DATA FOR THIS EXERCISE
▬▬▬▬▬▬

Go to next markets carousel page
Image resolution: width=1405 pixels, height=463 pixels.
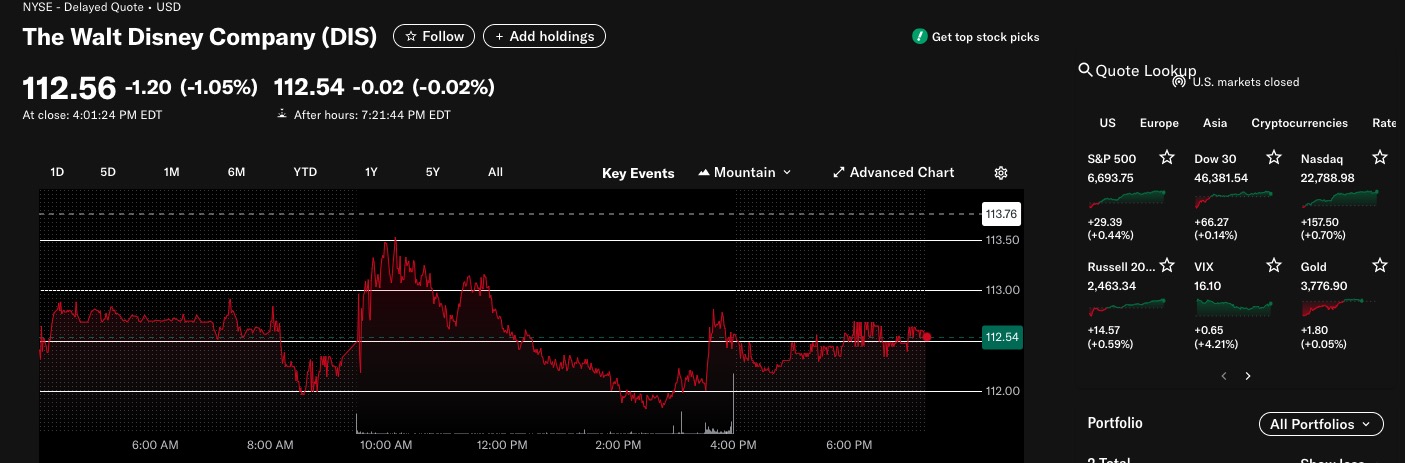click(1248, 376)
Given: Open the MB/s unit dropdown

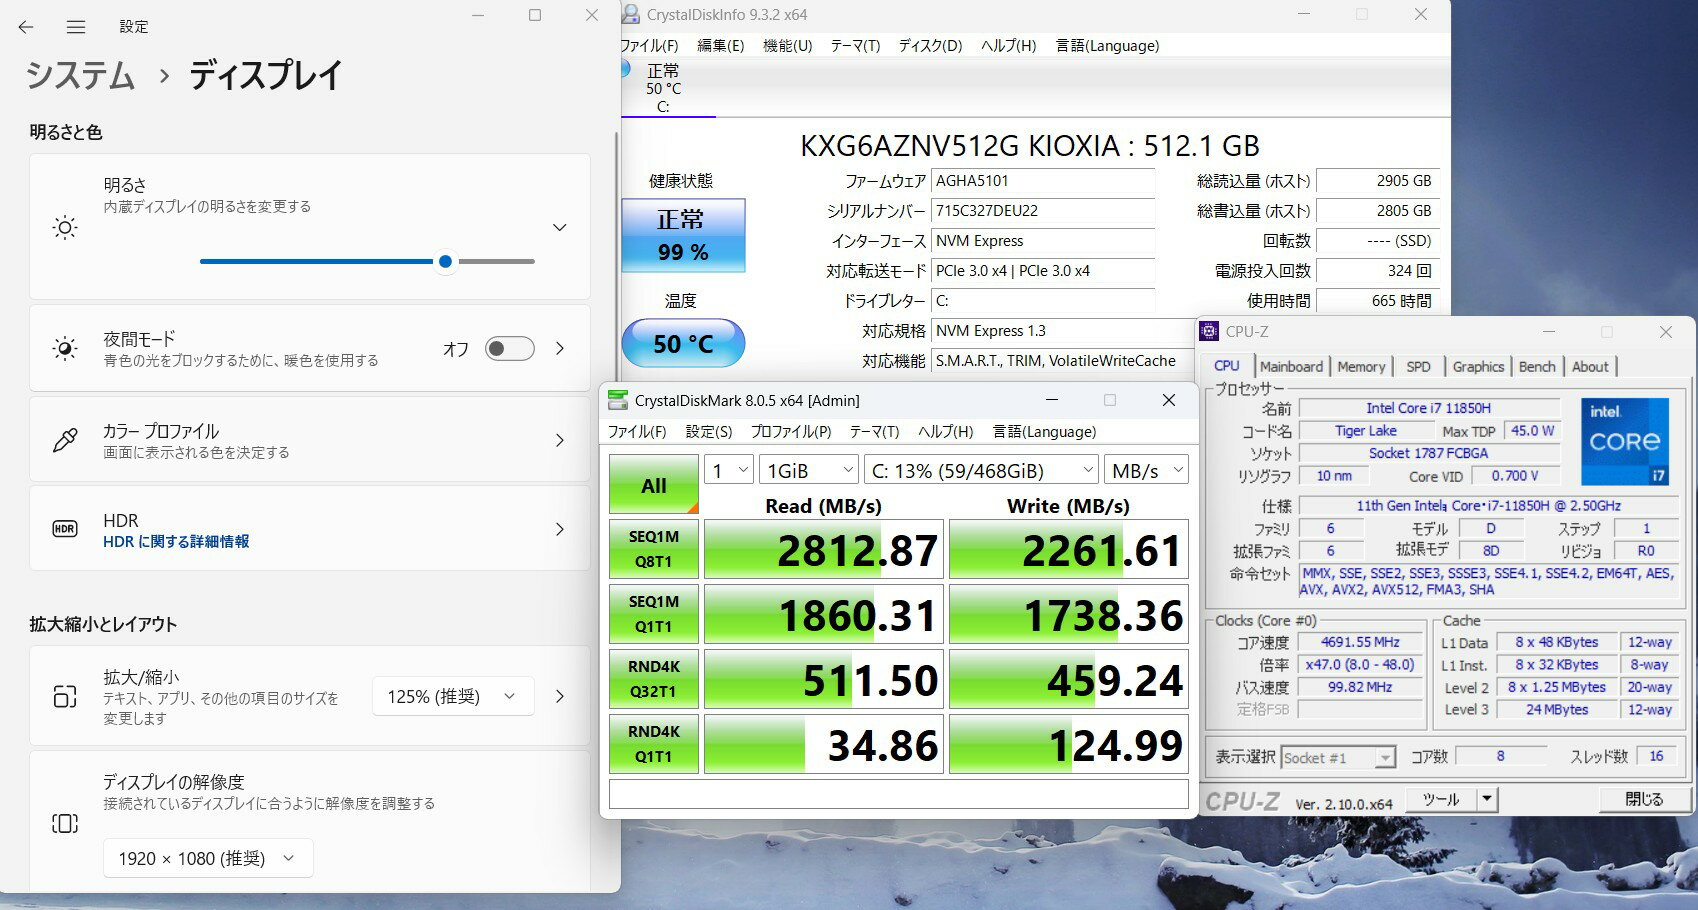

▬▬▬▬▬▬

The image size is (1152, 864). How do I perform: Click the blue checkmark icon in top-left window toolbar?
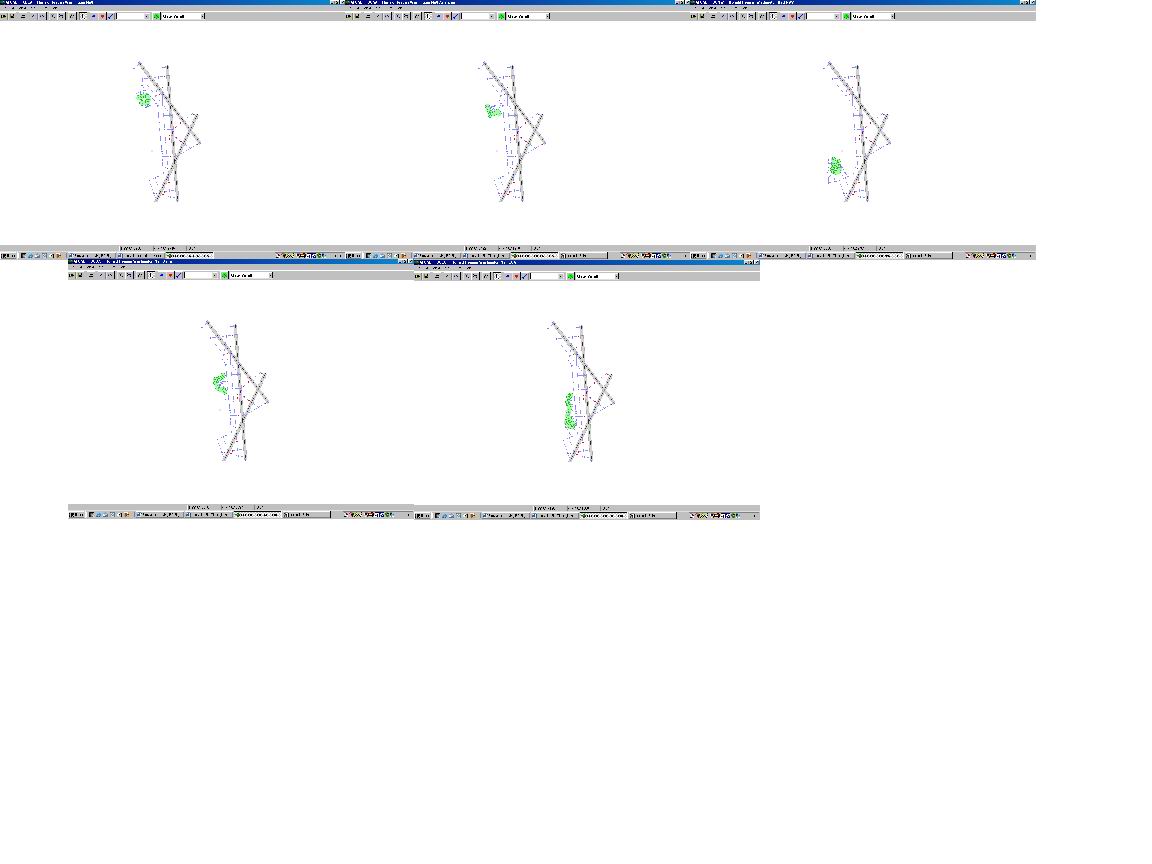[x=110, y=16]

▬▬▬▬▬▬

EXERCISE BRIEF
Exact copy, pictures excluded: every line above from the one containing "Image resolution: width=1405" to the one containing "Given: Open the MB/s unit dropdown", inclusive, and nothing more.

ANSWER SPACE
Image resolution: width=1405 pixels, height=463 pixels.
click(1248, 376)
Given: Open the MB/s unit dropdown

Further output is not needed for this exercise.